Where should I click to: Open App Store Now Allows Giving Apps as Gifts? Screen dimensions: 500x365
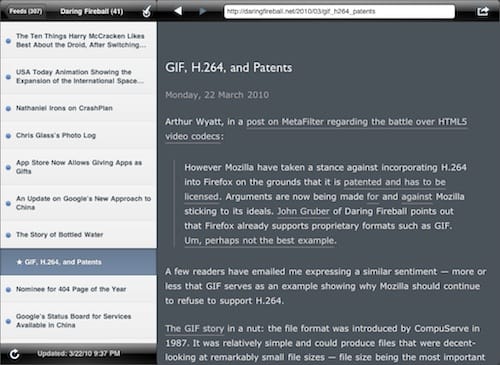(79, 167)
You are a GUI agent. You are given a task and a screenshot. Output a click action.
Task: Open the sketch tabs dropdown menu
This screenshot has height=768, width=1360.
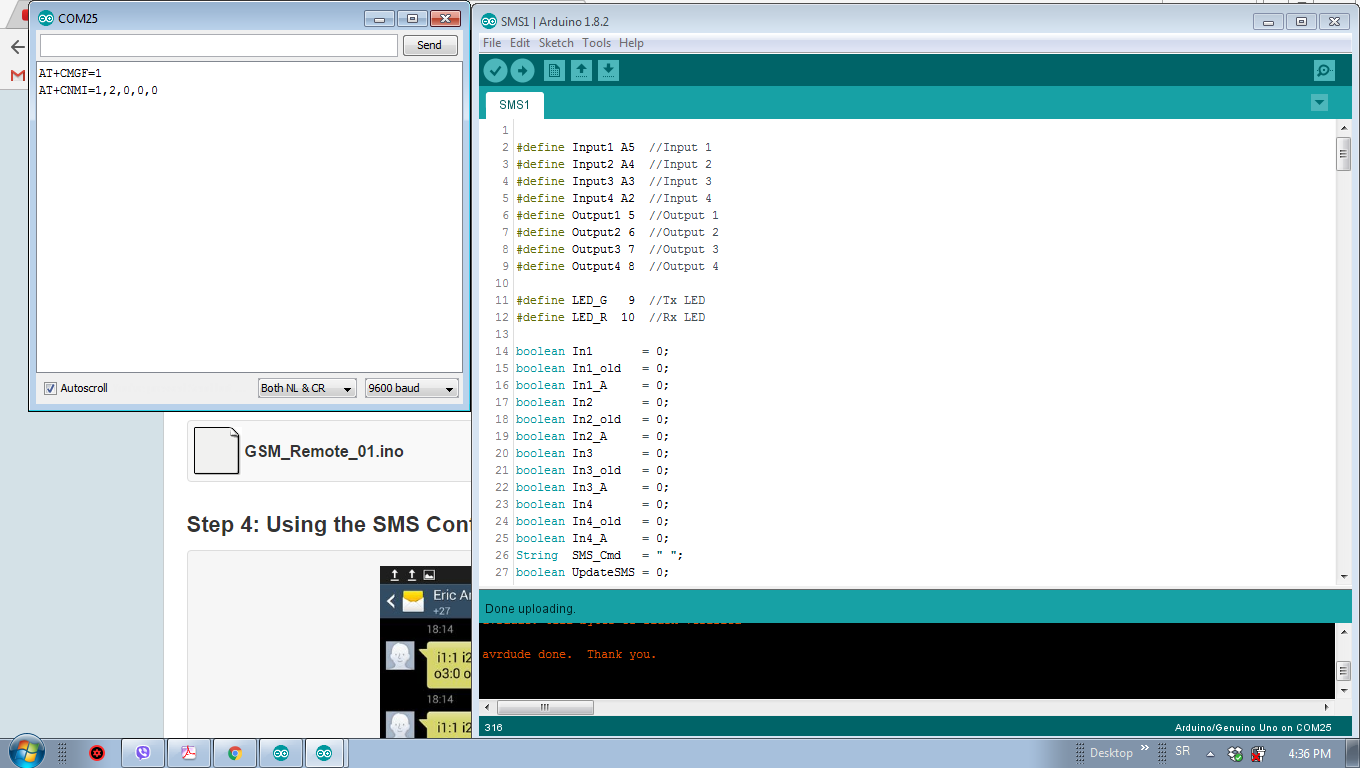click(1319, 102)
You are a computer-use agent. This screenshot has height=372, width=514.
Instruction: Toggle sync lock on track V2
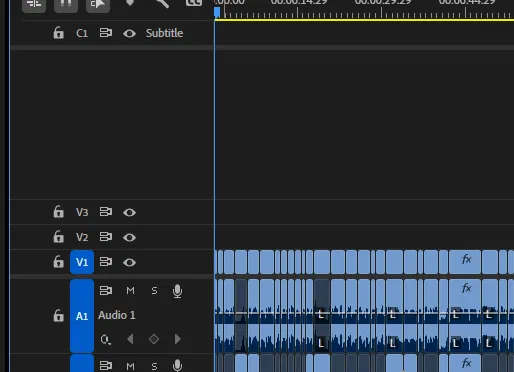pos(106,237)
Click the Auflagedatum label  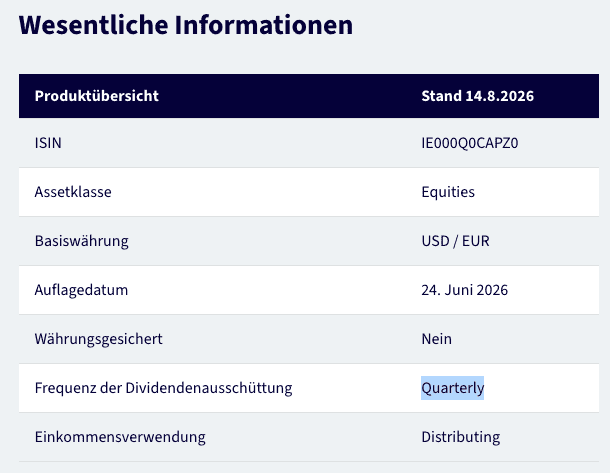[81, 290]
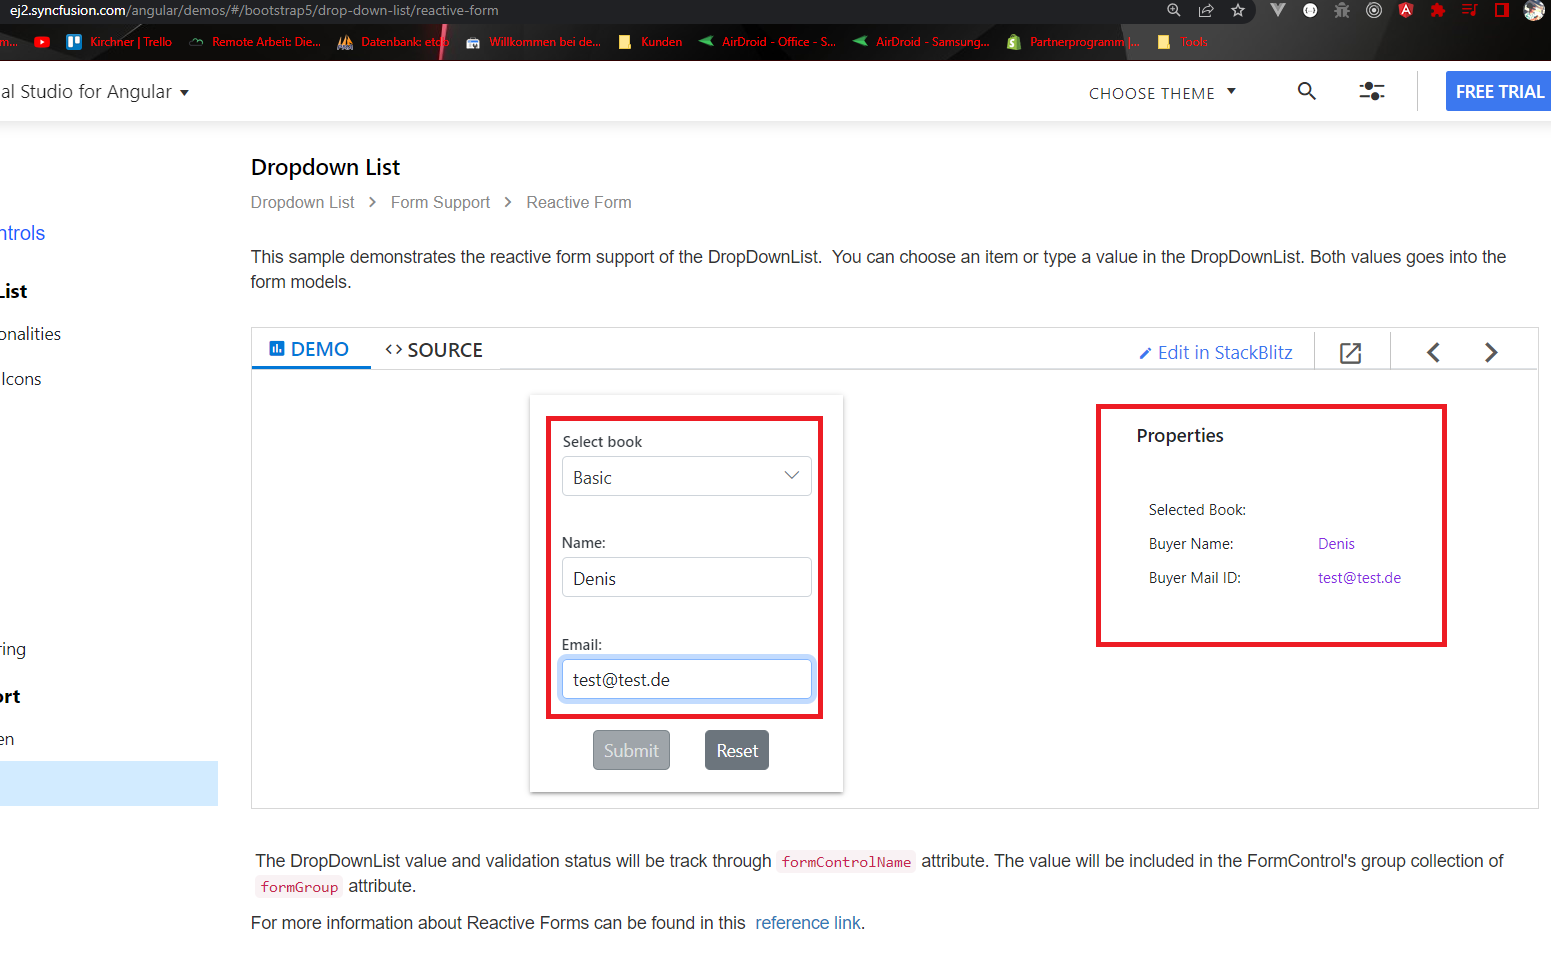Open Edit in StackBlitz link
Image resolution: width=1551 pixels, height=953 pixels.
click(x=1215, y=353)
■ ■ ■ ■ ■ ■ ■
• [Task requirements] Copy out each line of the listing that holds the word "agent".

• [Your response]
You are a GUI agent. You are given a task and a screenshot. Output a click action.
You are a computer-use agent. This screenshot has height=372, width=514.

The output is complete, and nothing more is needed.